Or is there another way to achieve the same thing?
The reason I want to keep the number of re.compile to a minimum is speed, since in my application I have multiple word lists and about 3500 strings to search against.
If you use findall instead of search, then you get a tuple as result containing all the matched words.
print exactMatch.findall("my blue cat")
print exactMatch.findall("my red car")
print exactMatch.findall("my red and blue monkey")
print exactMatch.findall("my yellow dog")
will result in
['blue']
['red']
['red', 'blue']
[]
If you need to get the amount of matches you get them using len()
print len(exactMatch.findall("my blue cat"))
print len(exactMatch.findall("my red car"))
print len(exactMatch.findall("my red and blue monkey"))
print len(exactMatch.findall("my yellow dog"))
will result in
1
1
2
0
If I got right the question, you only want to know the number of matches of blue or red in a sentence.
>>> exactMatch = re.compile(r'%s' % '|'.join(words), flags=re.IGNORECASE)
>>> print exactMatch.findall("my blue blue cat")
['blue', 'blue']
>>> print len(exactMatch.findall("my blue blue cat"))
2
You need more code if you want to test multiple colors
Why not storing all words in a hash and iterate a lookup of every words in sentences thru a finditer
words = { "red": 1 .... }
word = re.compile(r'\b(\w+)\b')
for i in word.finditer(sentence):
if words.get(i.group(1)):
....
for w in words:
if w in searchterm:
print "found"

────

### WHAT TO DO
According to the forum thread, why does the asker want to use as few calls to re.compile as possible? The data that follow come from a different source than the forum thread.

### SOURCE DATA
────

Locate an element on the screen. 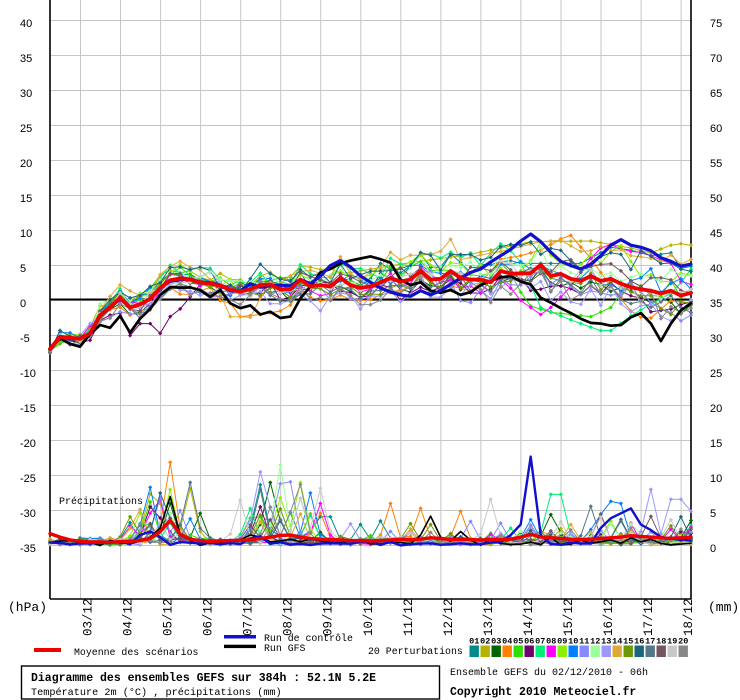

────

### RESULT FOR THIS EXERCISE
For speed, because the application has multiple word lists and about 3500 strings to search against.